*Pointing items for screenshots and pages:*
##########

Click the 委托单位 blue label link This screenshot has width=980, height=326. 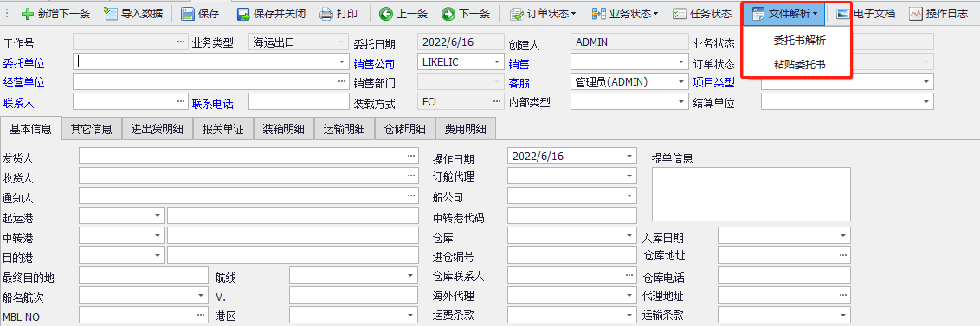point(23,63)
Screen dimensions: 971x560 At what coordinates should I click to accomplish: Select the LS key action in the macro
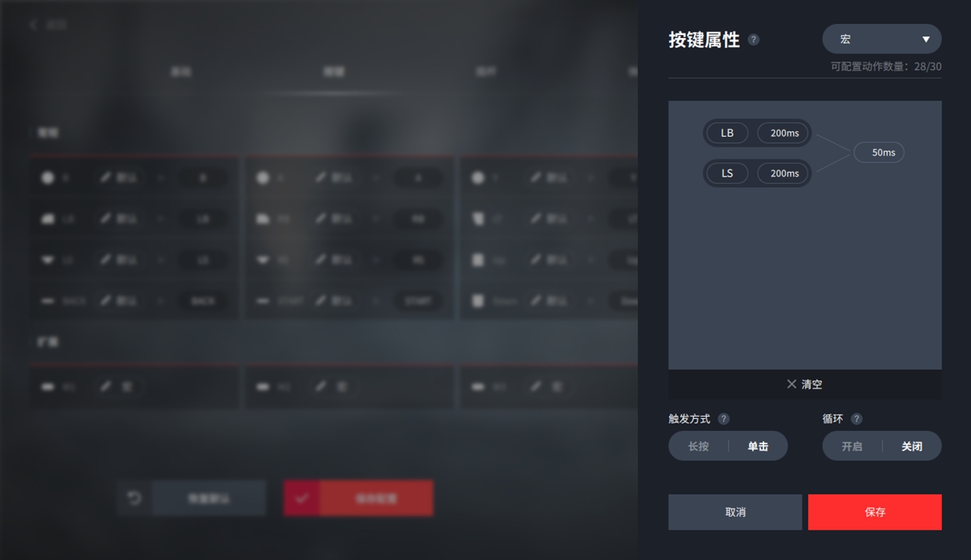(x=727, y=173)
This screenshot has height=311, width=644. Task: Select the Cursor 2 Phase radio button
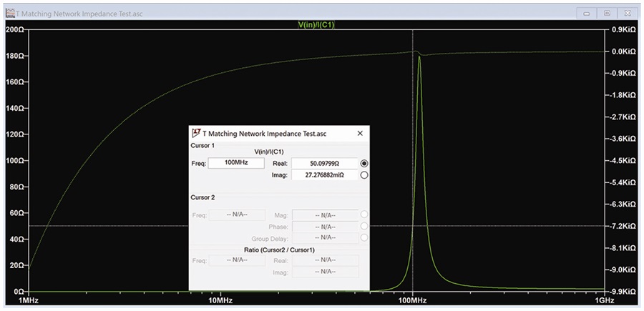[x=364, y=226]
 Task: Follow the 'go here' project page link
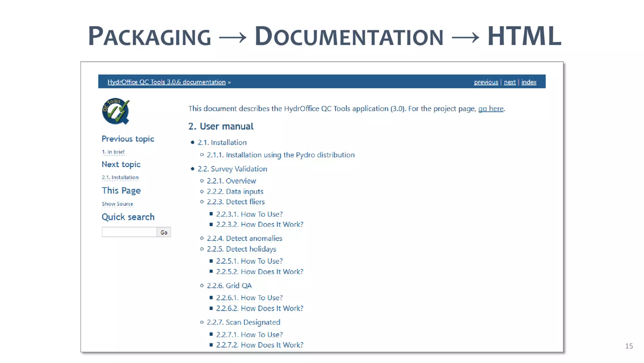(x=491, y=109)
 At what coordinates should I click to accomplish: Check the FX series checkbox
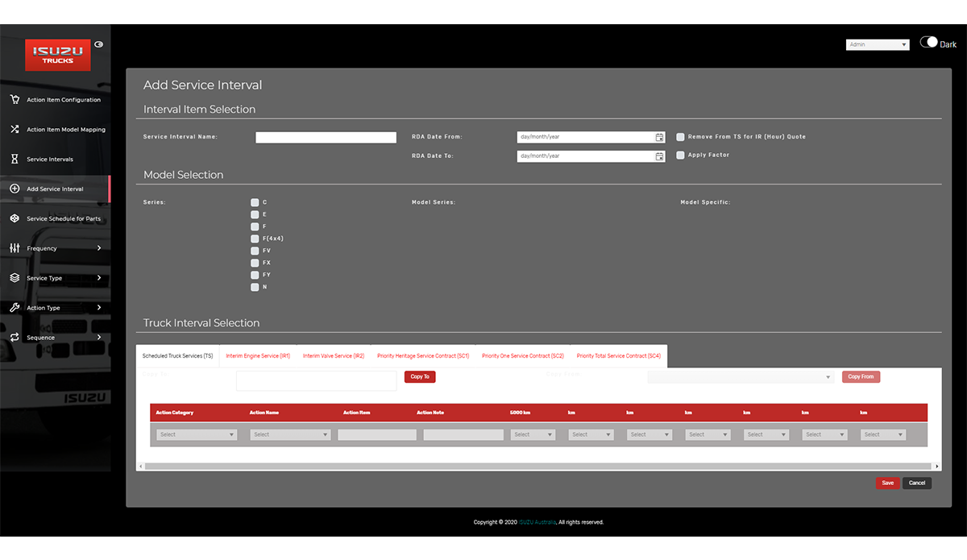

##########

*Required work:* Copy the items word for word, from the line that contains "This screenshot has height=311, width=644." through the end of the items. Leave the pictures out of your copy.

*Result of the exercise:*
This screenshot has height=311, width=644. Task: Select the Cursor 2 Phase radio button
[x=364, y=226]
 Task: Follow the 'go here' project page link
(x=491, y=109)
 At what coordinates should I click to accomplish: Check the FX series checkbox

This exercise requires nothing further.